视觉感知的水稻株间机械除草与同步液肥环施机理研究

According to the environmental characteristics of paddy field and agronomic requirements of the weeding and fertilizing operation, this study proposes a new operating method, which combines root-surrounding fertilizing with intra-row mechanical weeding. It develops a mechanism of synchronous operation integrating root-surrounding fertilizing in the intra-row mechanical weeding as well. This way, it reduces the consumption of herbicide and improves the utilization rate of fertilizer. To be concrete, visual recognition model of rice plants is established using deep learning algorithm according to the plant-type characters under Side-View image perspective. Accurate positioning of rice plants is implemented by bidirectional projection, which solves technical difficulties of identification and location caused by the overlapping of neighbor crops due to the small short distance. Coupling mechanism among weeding component, fertilizer-water jet and paddy field soil is analyzed using explicit dynamics theory by means of ANSYS platform, which can explain rules of weeds damage, soil deformation and multiphase medium coupling. Multidisciplinary coupling model of synchronous operation is simulated with Modelica on MWorks platform, which involves multi-system of machinery, electricity, hydraulic, pneumatic and controlling. It helps to ascertain the main affecting causes of state switching performance and provide theoretical and design basis for development of new type of synchronous operation mechanism. Not only can this study solve technical problem of synchronous root-surrounding fertilizing with mechanical intra-row weeding, but also provide reference for precise management of other crops.

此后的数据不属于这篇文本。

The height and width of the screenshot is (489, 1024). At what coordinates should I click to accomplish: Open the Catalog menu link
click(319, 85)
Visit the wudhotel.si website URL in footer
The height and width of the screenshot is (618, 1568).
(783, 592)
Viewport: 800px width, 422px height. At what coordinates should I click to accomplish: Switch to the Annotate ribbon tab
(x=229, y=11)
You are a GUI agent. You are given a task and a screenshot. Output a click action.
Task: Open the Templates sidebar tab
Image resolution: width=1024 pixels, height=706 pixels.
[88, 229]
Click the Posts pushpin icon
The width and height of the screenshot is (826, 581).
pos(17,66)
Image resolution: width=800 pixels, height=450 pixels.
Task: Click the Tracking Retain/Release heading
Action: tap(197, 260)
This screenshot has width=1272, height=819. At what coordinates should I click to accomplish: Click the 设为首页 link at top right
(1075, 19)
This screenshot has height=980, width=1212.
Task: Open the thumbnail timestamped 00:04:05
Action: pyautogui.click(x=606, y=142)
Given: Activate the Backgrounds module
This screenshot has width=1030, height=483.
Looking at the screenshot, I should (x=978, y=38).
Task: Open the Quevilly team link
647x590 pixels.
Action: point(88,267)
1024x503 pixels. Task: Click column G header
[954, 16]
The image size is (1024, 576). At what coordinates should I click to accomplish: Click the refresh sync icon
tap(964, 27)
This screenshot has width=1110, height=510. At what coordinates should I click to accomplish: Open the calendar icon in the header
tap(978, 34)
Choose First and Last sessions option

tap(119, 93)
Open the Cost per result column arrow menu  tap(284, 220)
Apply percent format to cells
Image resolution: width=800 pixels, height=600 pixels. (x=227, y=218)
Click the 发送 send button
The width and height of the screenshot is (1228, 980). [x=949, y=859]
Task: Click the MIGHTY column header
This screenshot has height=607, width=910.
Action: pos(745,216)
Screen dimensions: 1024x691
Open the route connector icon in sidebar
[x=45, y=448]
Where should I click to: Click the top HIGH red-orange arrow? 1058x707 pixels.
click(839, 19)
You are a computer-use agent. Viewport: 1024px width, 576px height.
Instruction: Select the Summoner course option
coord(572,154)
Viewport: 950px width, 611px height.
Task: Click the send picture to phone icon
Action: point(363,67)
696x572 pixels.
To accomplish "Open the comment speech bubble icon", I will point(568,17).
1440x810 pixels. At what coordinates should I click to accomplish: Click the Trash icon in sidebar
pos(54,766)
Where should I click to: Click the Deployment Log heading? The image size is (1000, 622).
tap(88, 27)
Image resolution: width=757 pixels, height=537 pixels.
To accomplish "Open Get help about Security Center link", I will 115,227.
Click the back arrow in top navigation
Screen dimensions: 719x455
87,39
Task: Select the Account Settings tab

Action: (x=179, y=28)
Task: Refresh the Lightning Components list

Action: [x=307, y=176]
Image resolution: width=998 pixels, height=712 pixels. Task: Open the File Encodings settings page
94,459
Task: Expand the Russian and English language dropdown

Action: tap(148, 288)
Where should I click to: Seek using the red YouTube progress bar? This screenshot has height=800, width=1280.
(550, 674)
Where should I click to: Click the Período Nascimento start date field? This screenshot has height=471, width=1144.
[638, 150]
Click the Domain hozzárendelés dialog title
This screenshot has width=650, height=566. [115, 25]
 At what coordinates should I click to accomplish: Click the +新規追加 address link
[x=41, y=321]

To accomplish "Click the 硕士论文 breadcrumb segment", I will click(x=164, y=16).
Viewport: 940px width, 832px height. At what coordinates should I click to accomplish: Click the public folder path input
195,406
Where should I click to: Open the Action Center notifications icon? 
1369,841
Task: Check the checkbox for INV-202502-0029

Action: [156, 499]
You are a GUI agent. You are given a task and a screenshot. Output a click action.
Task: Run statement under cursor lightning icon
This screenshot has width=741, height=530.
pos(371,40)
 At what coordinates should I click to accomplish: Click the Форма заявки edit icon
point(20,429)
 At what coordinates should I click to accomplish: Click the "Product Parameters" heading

为了减少除草剂的施用量，提高化肥利用率，本项目根据水田环境特点、除草与追肥作业的农艺要求，提出了株间机械除草与环株同步施肥的作业方式，并设计视觉感知的新型除草施肥同步作业机构。在研究方法上，根据Side-View图像视角下的先验株型特点，建立基于深度学习的稻株视觉识别模型，利用双向投影法实现稻株的准确定位，解决小株距叶冠遮叠作物识别和定位的技术难题；应用显式动力学理论在ANSYS平台上定量描述株间除草部件及肥料射流与水田土壤互馈耦合机理，揭示杂草破坏、土壤变形及多相介质耦合规律；采用Modelica语言在MWorks平台下建立除草施肥同步作业机构的机、电、液、气、控系统的多领域耦合模型，探明影响其状态切换性能的主要原因，为新型同步作业机构的研制提供理论基础和设计依据。本项目的实施不仅可以解决水稻精准机械除草和施肥的技术难题，也可为其他作物精准田间管理技术的研究提供参考和借鉴。

本项目开展了稻株识别和定位方法研究、除草部件与水田土壤耦合机理研究、株间除草机构与液肥深施装置工作机理研究、除草机和施肥机研制等。首先根据稻穴内稻株群茎基部成束的特点，提出了基于茎基部边缘拟合的稻株定位方法，定位误差小于7mm；提出了基于深度学习的稻株识别与定位方法，定位精度大于93%；2种定位方法均满足株间机械除草对稻株定位的精度要求。分别基于有限元ANSYS/LS-NYDA和离散元EDEM建立了水田土壤模型，开展了除草部件与水田土壤的互作耦合仿真分析；优化了行间螺旋刀齿式除草轮，除草率大于85%；优化了株间气动摆动式除草部件，除草率大于80%。利用计算流体力学软件Fluent建立了射流式施肥器的仿真模型，设计了一种新型施肥器。开发了3ZSC-190型水田智能除草机、3ZSQ-40型轻简式水田除草机、3GY-1920型宽幅水田除草机、射流式水稻追肥机等4种装备。3种除草装备的除草率均大于80%、伤苗率小于5%。射流式水稻追肥机各行施肥量变异系数小于1%，总排肥量稳变异系数为0.39%，施肥断条率为0%，施肥深度合格率为85.6%，各项性能指标均满足精准施肥要求。本项目完成后，形成了比较完整的水稻株间机械除草和液肥深施的理论方法，部分解决了水稻精准机械除草和施肥的关键科学技术问题。